Membre de la Société héliographique en 1851, il fait partie des cinq photographes sélectionnés par la Commission des Monuments historiques pour accomplir une mission héliographique. Avant cette première commande, Le Secq avait réalisé plusieurs photographies d’architecture et plus particulièrement des vues des cathédrales de Reims, Chartres, Amiens et Paris. La Mission héliographique le conduit en Champagne, Lorraine et en Alsace. Il photographie en détail les cathédrales de Reims et Strasbourg.

De retour à Paris, il suit les premières démolitions ordonnées par le préfet de la Seine en 1852-1853 et saisit de nombreux éléments d’architecture avant leur disparition.
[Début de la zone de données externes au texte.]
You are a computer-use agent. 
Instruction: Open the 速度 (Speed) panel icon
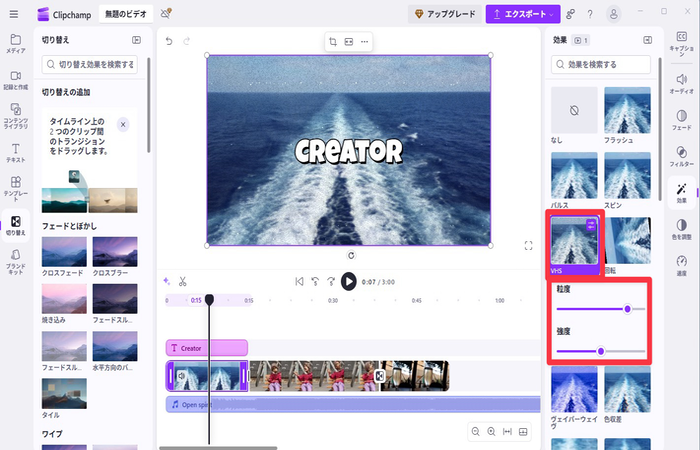click(681, 264)
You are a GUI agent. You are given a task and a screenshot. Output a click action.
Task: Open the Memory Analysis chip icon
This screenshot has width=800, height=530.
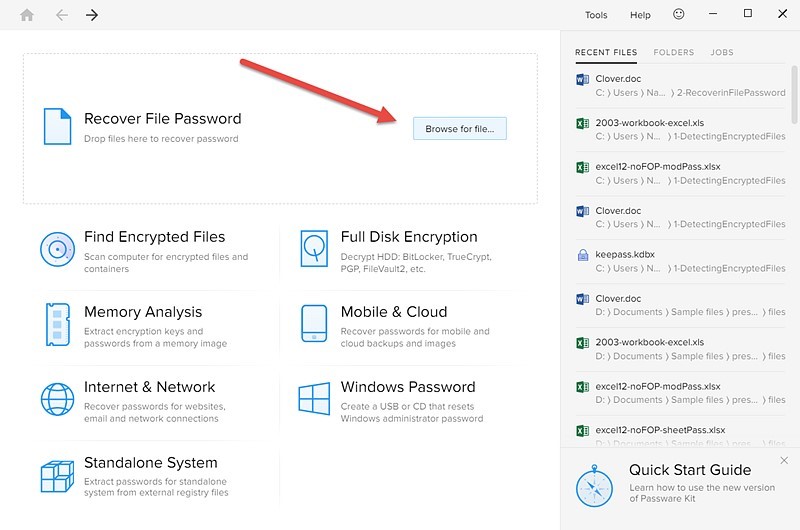[58, 324]
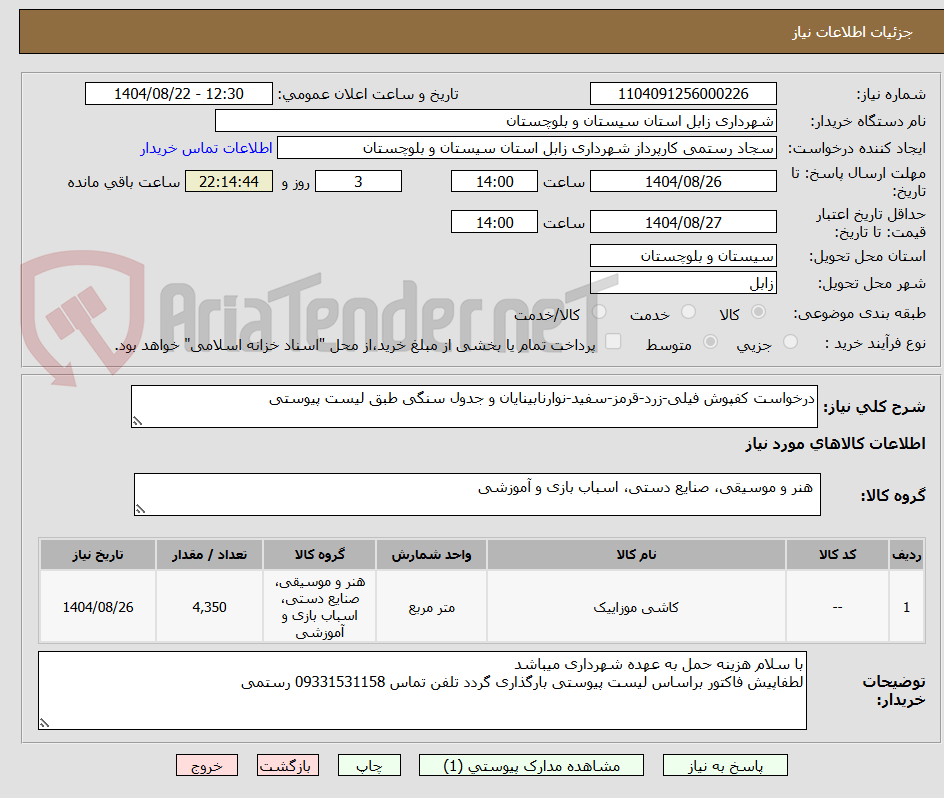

Sans cesser de s’intéresser à l’architecture religieuse - il photographie notamment les sculptures des cathédrales de Chartres et Amiens - il se livre à d’étonnantes études de terrains et de sous-bois.

Auteur de nombreux portraits, il nous a également laissé un ensemble de natures mortes où il donne aux objets photographiés une présence symbolique. Les Archives photographiques (médiathèque de l’Architecture et du Patrimoine) conservent les négatifs réalisés à l’occasion de la commande de 1851 et la bibliothèque des Arts décoratifs, son fonds d’atelier.